Features and Benefits – Don’t Just Tell…Sell
Writing a proposal is like telling a story – a story about how your solutions to the Government’s problems are better than your competitors in a way that matters to the Government.
The key phrase in that sentence is “in a way that matters to the Government.” You may be able to tell a good story, and even ghost your competition, but unless your story “matters to the Government” it won’t matter at all.
So how do you that?
One way is to use features and benefits correctly. Seems easy enough, but too often companies get caught in what I call the “never-ending feature trap,” where features pose as benefits. So what’s the difference?

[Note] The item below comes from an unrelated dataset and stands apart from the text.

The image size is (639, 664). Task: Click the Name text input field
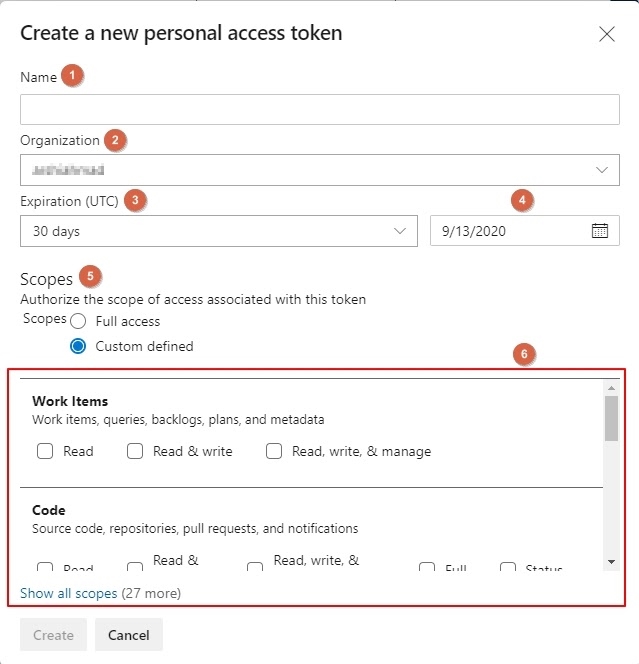[x=320, y=109]
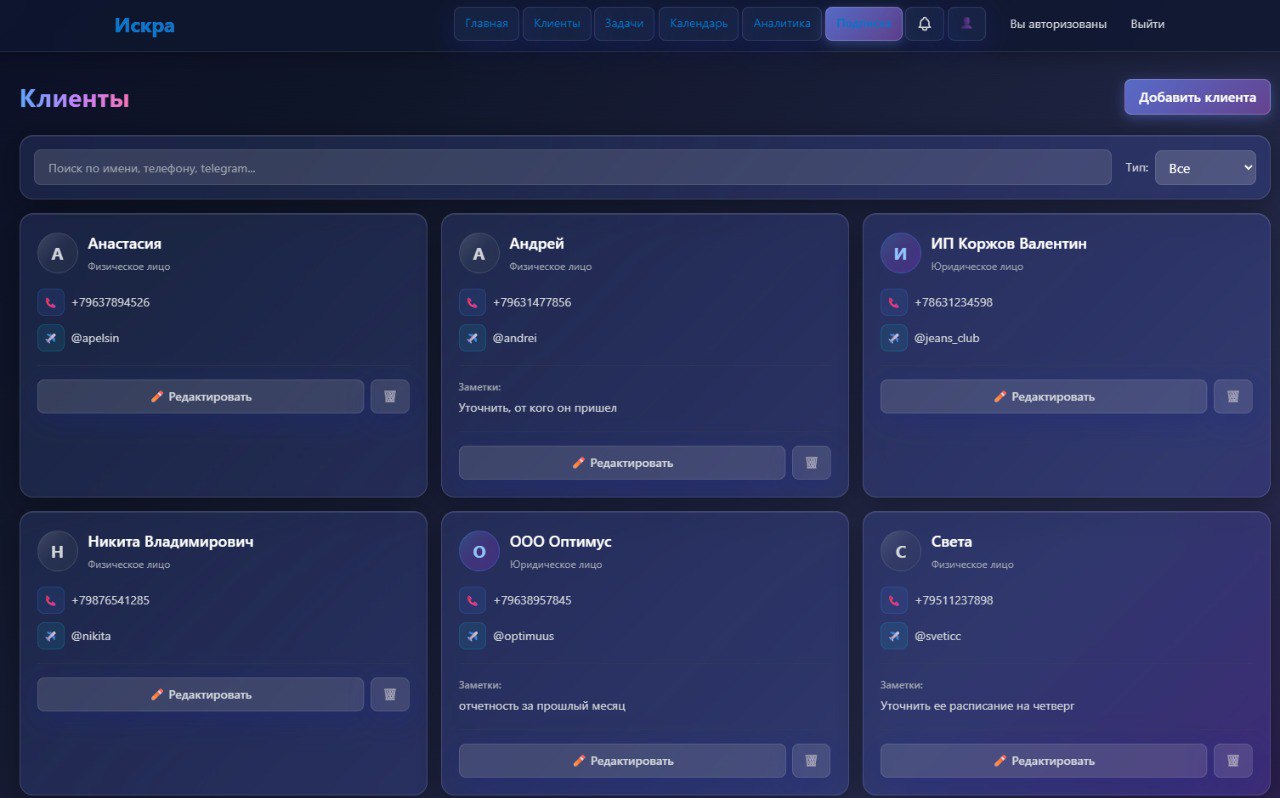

Here are simple definitions.
- Something the Government requires or wants
- Something they’ll be willing to pay for
- Something that brings a recognizable benefit
EXAMPLE: Two times more manufacturing capability on current line than the monthly requirement
- Can be achieved sooner/faster to exceed (or satisfy) Government schedule
- Can be delivered at lower price, or leads to lower overall price
- Provides higher quality (e.g., fewer defects = longer time between failures)
- Readily available
- Results in lower program cost, schedule, technical, or overall program risk
- Results in lower environmental impact
- Provides proven safety
EXAMPLE: No capital investment required to add widgets to production line; saves time and money, and assures you on-time production
Tips for Effective Features / Benefits
To avoid the never-ending feature trap, remember this: “Features Tell, Benefits Sell.”

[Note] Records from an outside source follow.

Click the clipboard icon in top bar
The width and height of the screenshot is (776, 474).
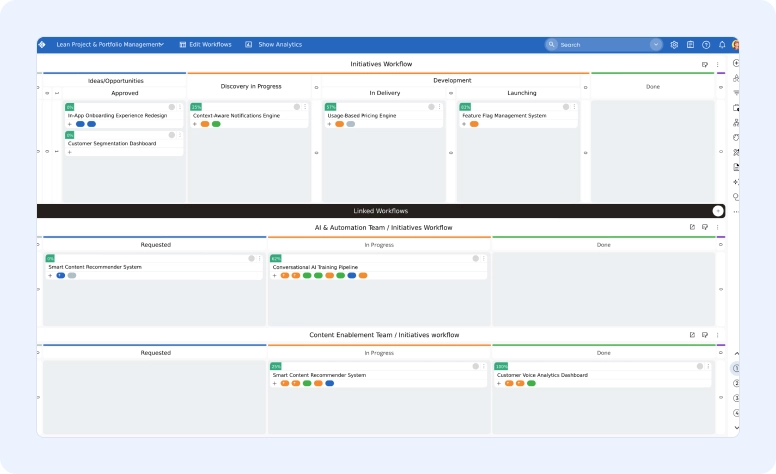point(690,45)
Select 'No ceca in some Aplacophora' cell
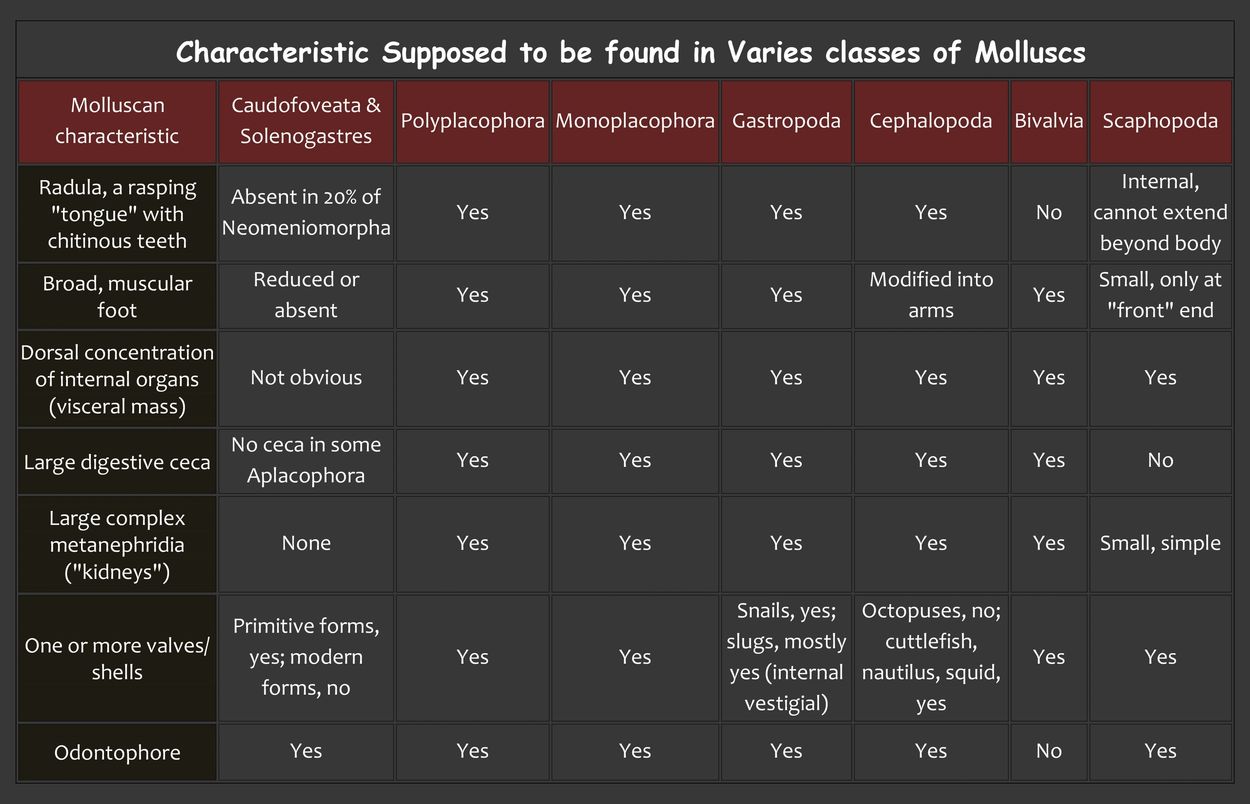Screen dimensions: 1250x804 306,461
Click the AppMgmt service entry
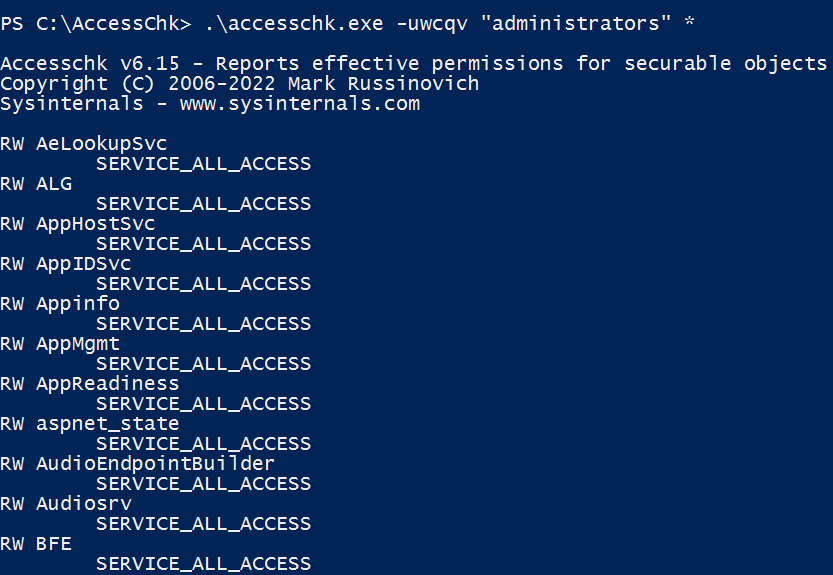The image size is (833, 575). [x=78, y=344]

Here are two tips to get you going in the right direction.
1. Tie your features to the Government’s hot buttons so the resulting benefit really resounds with your customer
Your company, “Interface,” is trying to de-throne an incumbent. Your intel is that the Government is unhappy with the current contractor’s ability to provide real-time program status and help the agency share information among its divisions. Your proposal includes a customized, proprietary program management dashboard with 365/24/7 access capabilities.
Your feature, therefore, reads something like:
“Automated Program Management tools – e.g., custom InterfaceTM Portals with real-time management dashboards”

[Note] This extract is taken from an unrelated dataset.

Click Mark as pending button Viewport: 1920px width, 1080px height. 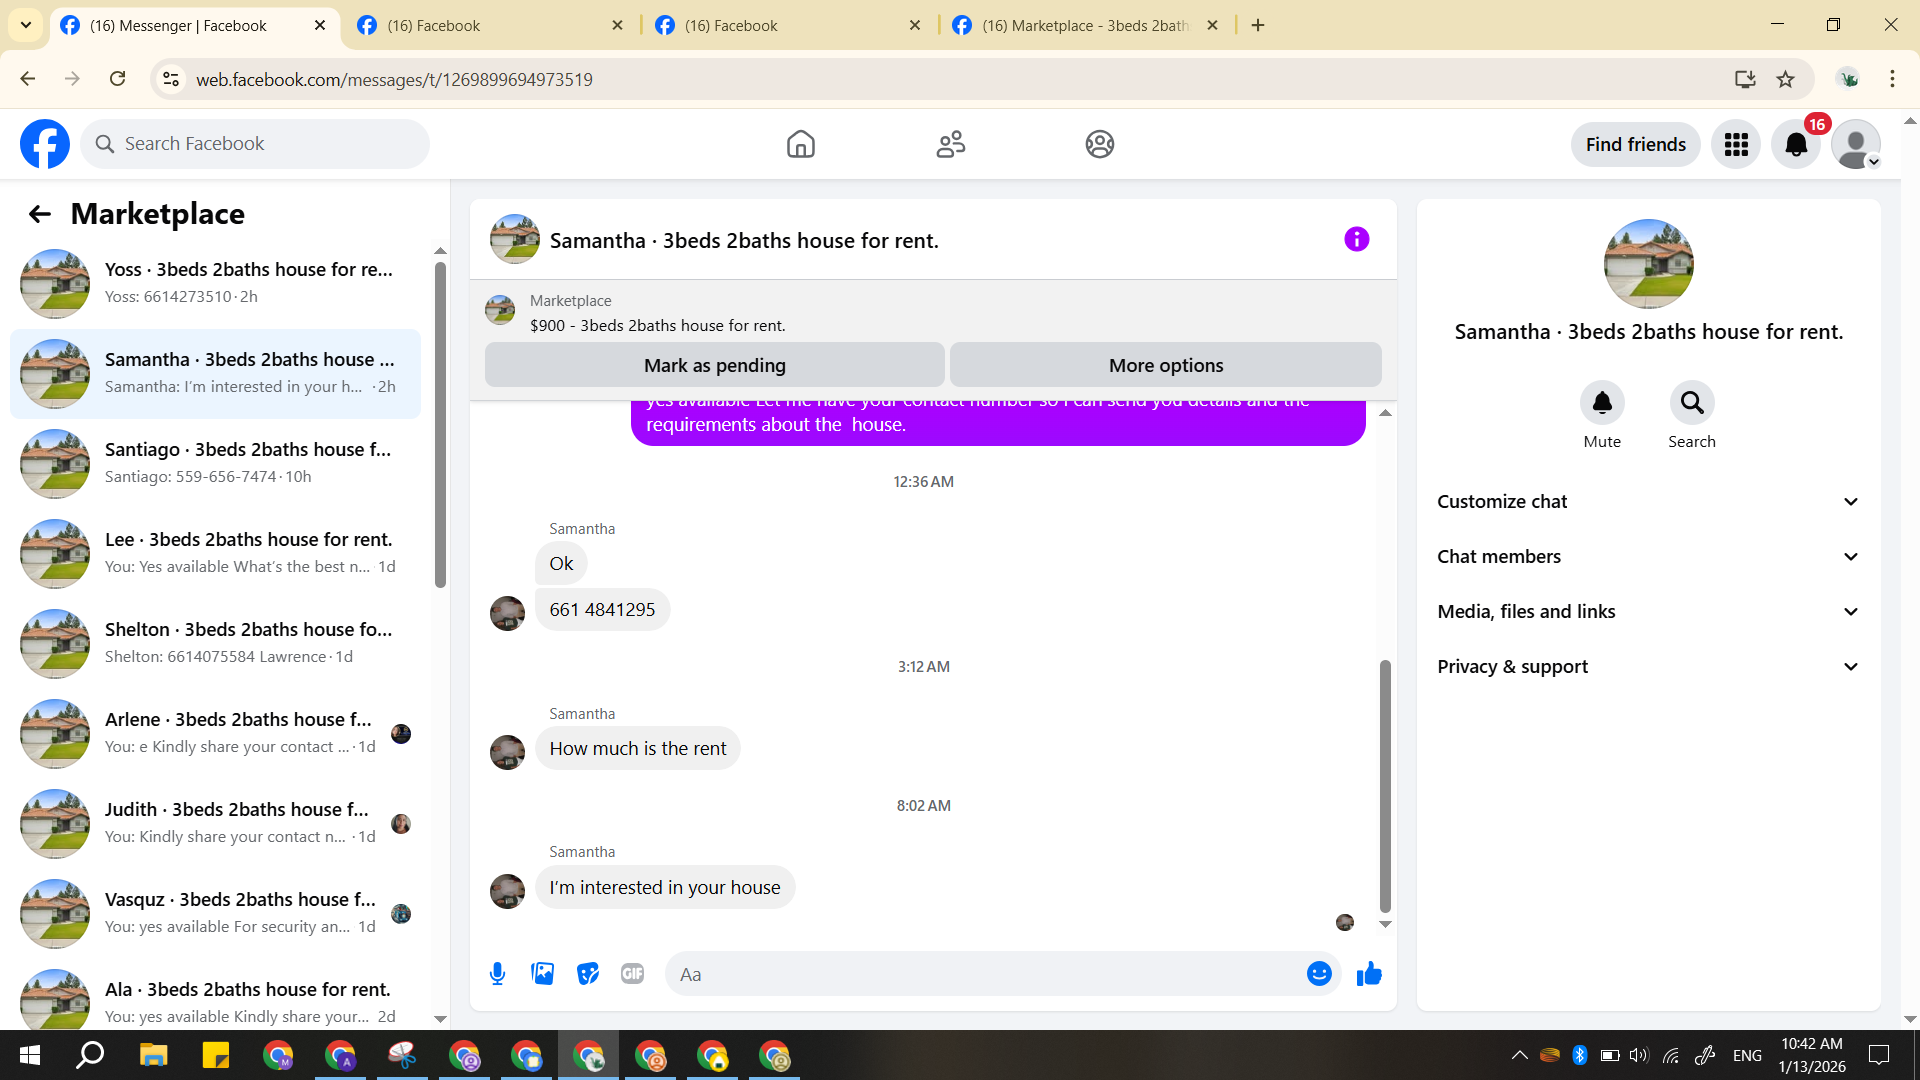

The resulting benefit is …
“365/24/7 dashboard view of program scope, schedule, budget, technical, and quality elements gives you and all your 12 divisions near-real time program status transparency”
2. Develop very specific features, quantifying them as often as possible
Rather than “Sustained Quality Production” try …“Produced 20,000 widgets for DoD since 2011 with ZERO PQDRs”
Developing features and benefits with the right impact takes time, competitive / customer intel, and some creativity.